Task statement> Please output every line of the items below as a Markdown table with the columns Row and Line, numbering the rows and skipping blank lines. Leave the pictures out of the answer.

━━━━━ The input ━━━━━

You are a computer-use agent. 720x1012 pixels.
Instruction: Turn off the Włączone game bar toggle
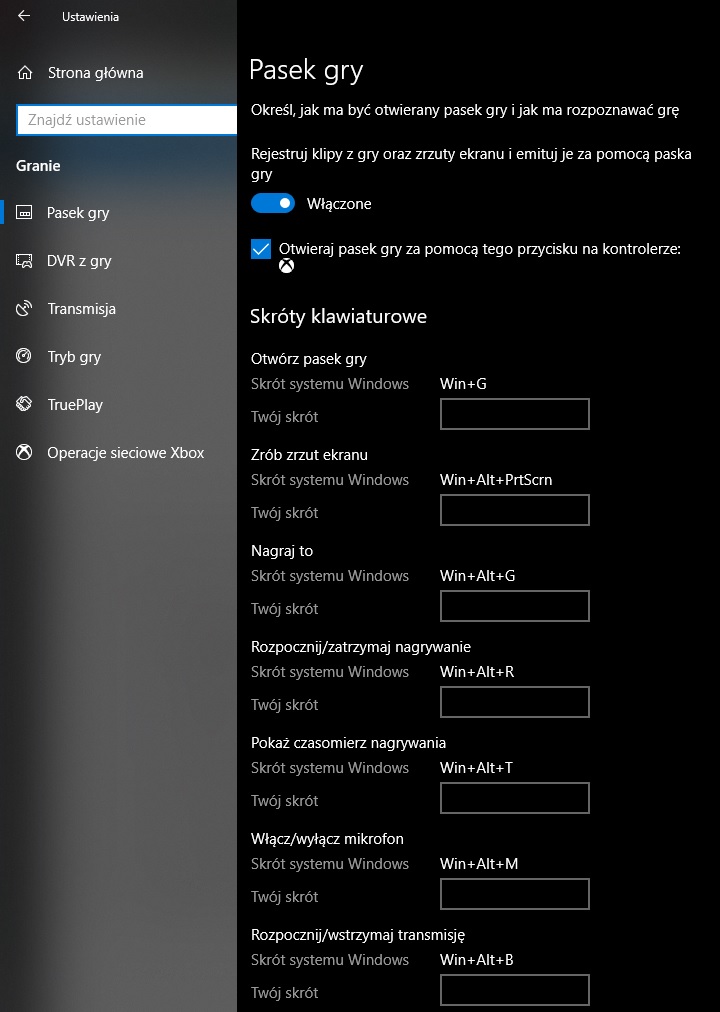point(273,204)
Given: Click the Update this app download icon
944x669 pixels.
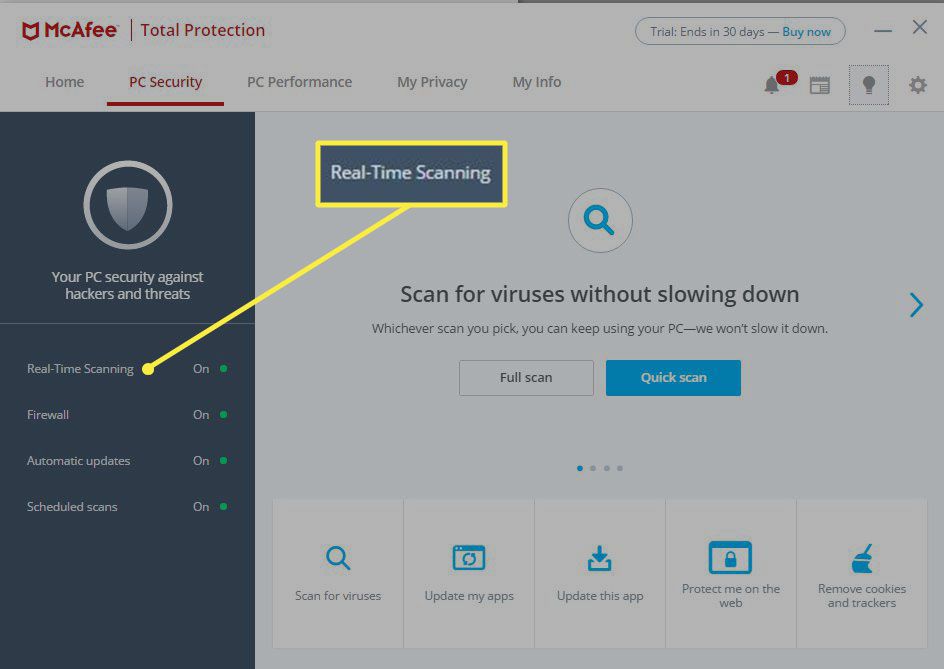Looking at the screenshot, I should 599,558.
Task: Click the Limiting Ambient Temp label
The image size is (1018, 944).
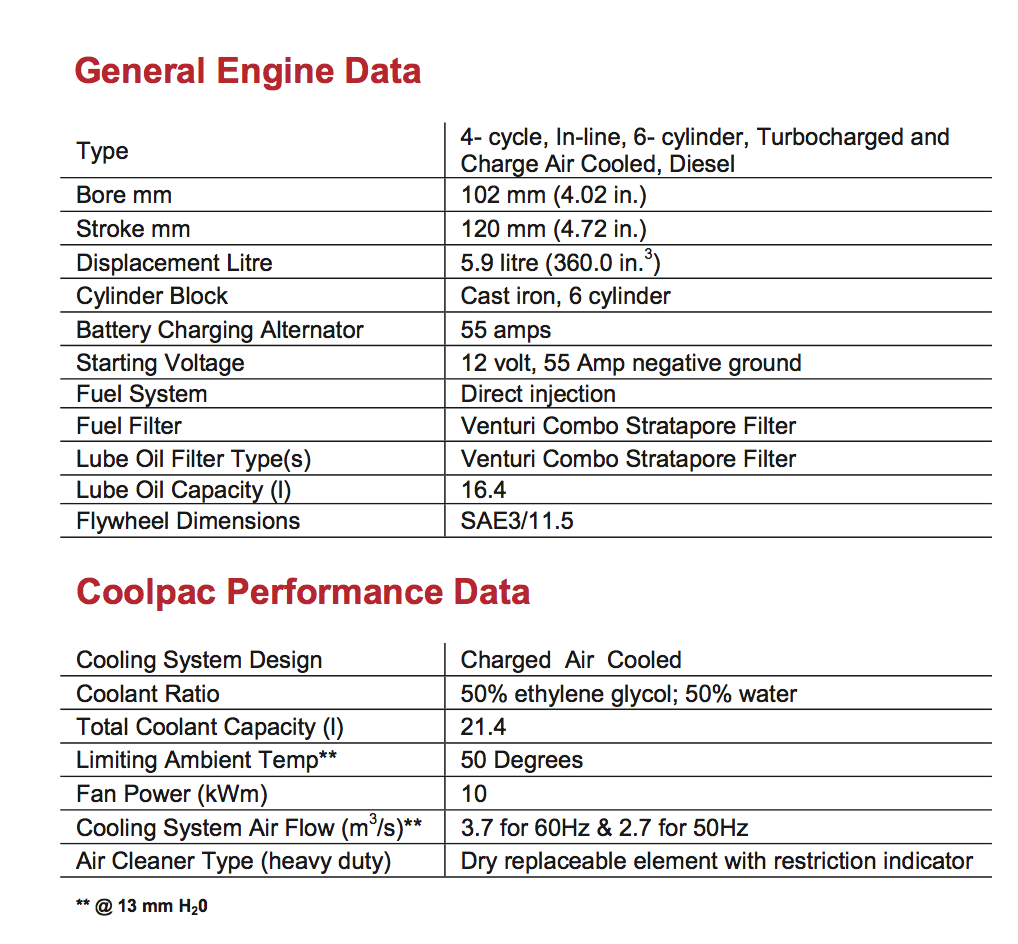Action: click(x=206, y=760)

━━━━━

Finished exercise>
| Row | Line |
|---|---|
| 1 | You are a computer-use agent. 720x1012 pixels. |
| 2 | Instruction: Turn off the Włączone game bar toggle |
| 3 | point(273,204) |
| 4 | Given: Click the Update this app download icon |
| 5 | 944x669 pixels. |
| 6 | Looking at the screenshot, I should 599,558. |
| 7 | Task: Click the Limiting Ambient Temp label |
| 8 | The image size is (1018, 944). |
| 9 | Action: click(x=206, y=760) |